Michael Bernays (27 November 183425 February 1897) was a German literary historian,  and an important Goethe and Shakespeare scholar.

Life
He was born in Hamburg. His father, Isaac Bernays, died when he was fourteen years old. His adjustments were radically different from that of his two brothers, Jacob Bernays (1824-1881) and Berman Bernays (1826-1879), due to the traumatic loss of his father at an early age or other factors.  He studied first law and then literature at Bonn and Heidelberg.

Career
He obtained a considerable reputation by his lectures on Shakespeare at Leipzig and an explanatory text to Beethoven's music to Egmont. Having refused in 1866 an invitation to take part in the editorship of the Preussische Jahrbücher, in the same year he published his celebrated Zur Kritik und Geschichte des Goetheschen Textes.

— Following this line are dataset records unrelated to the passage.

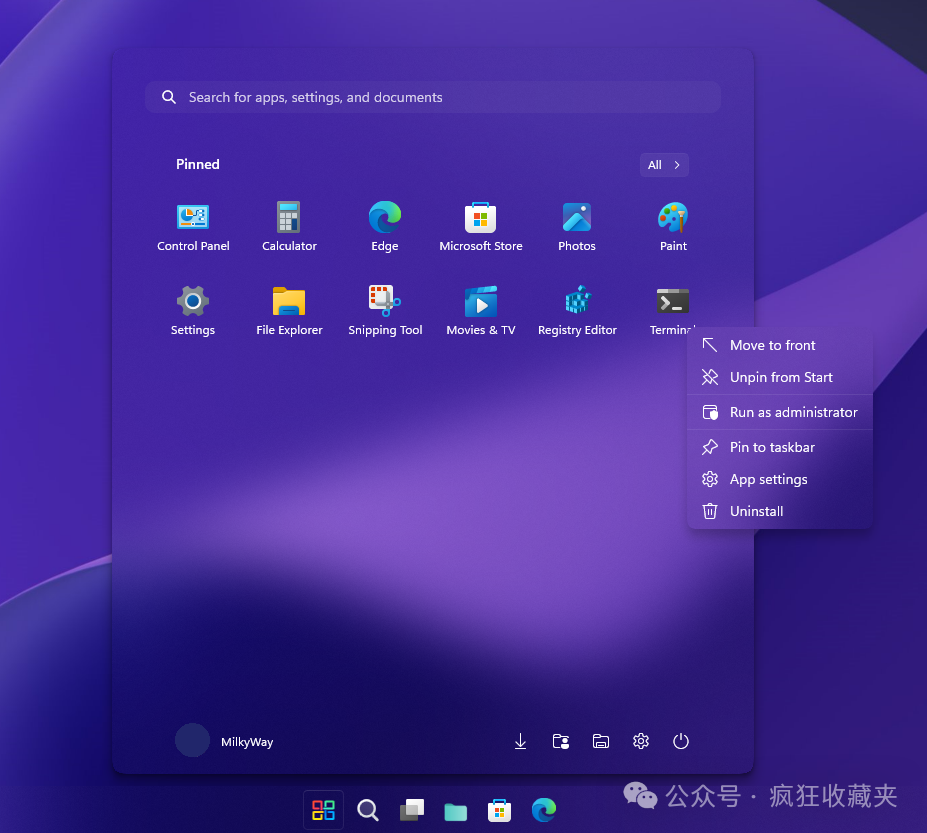Open the Photos app
This screenshot has width=927, height=833.
(x=577, y=225)
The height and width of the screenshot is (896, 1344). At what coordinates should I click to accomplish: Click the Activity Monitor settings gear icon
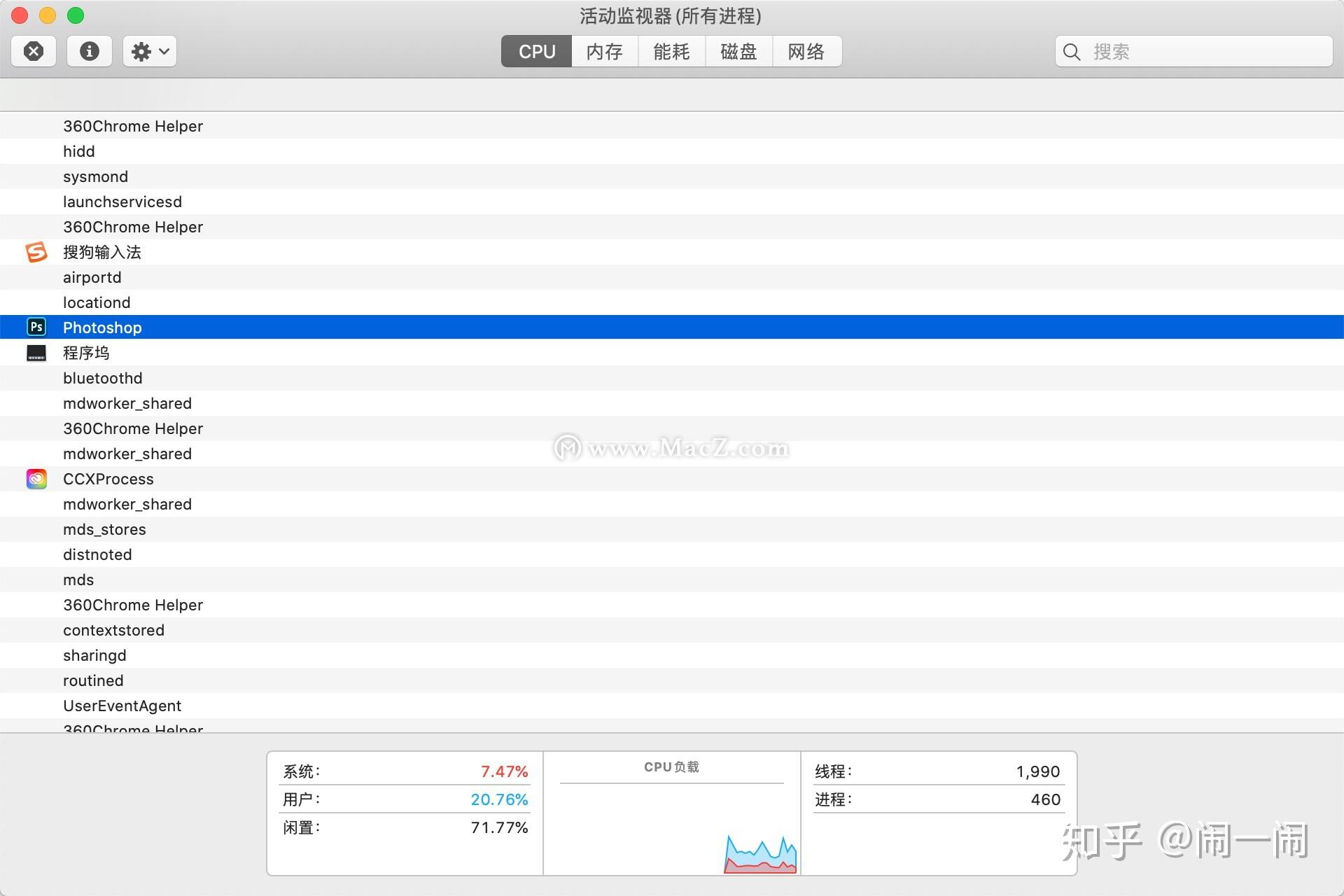point(146,50)
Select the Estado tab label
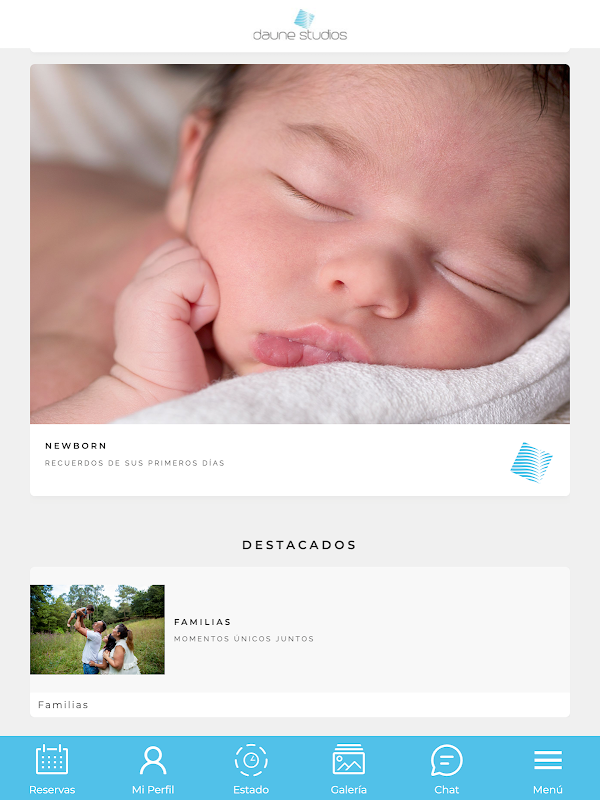 click(251, 789)
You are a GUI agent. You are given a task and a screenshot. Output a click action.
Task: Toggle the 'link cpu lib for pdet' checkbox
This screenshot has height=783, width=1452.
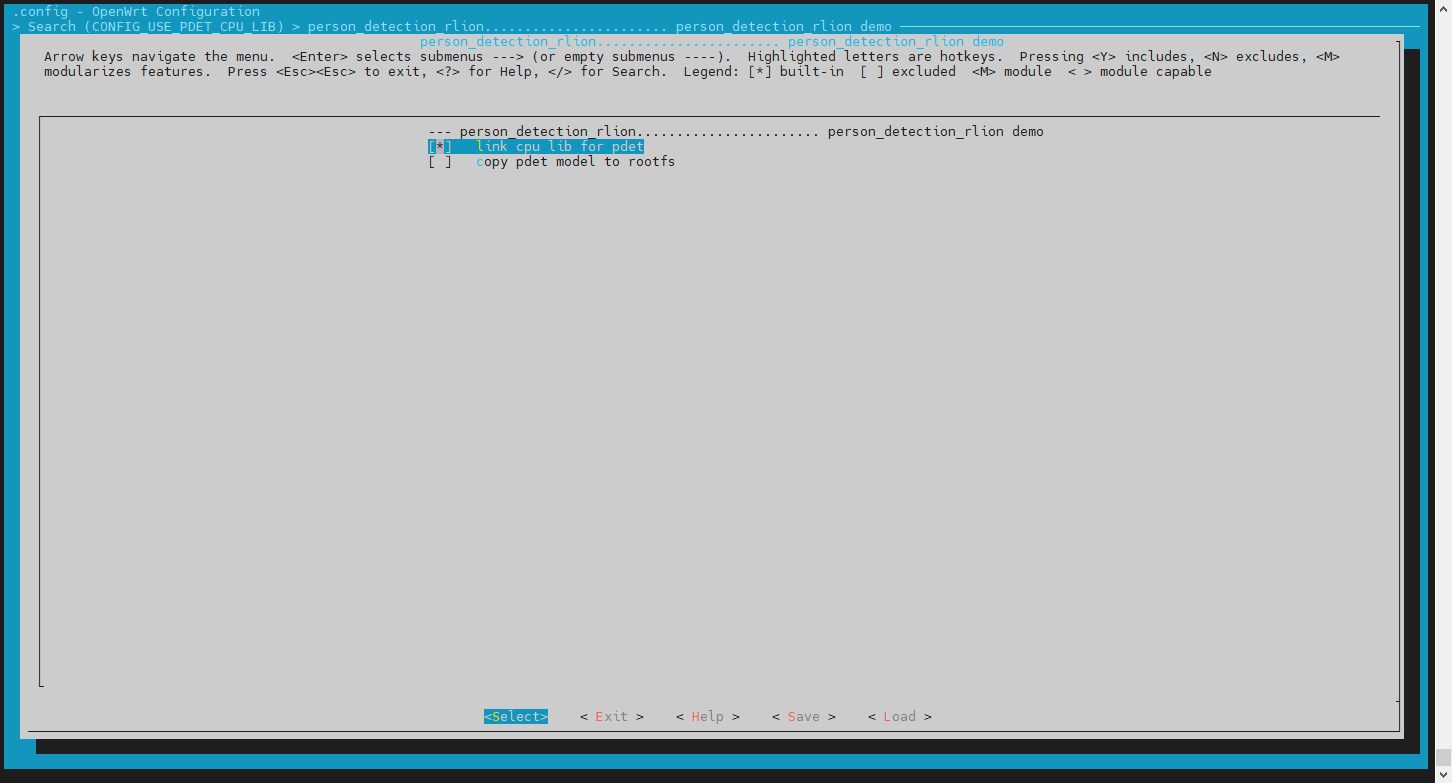click(x=439, y=147)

He confirmed his reputation by his lectures at the university of Leipzig, and in 1873 accepted the post of extraordinary professor of German literature at Munich specially created for him by Ludwig II of Bavaria. Thus, he became first ever professor of modern German literary history at Munich University. He was for a while reader to Ludwig II of Bavaria. In 1874 he became an ordinary professor, a position which he resigned only in 1889 when he settled at Carlsruhe. He died there on 25 February 1897.

He along with Ludwig Geiger started a critical Goethe philosophy.  Geiger edited the influential Goethe-Jahrbuch for more than thirty years. 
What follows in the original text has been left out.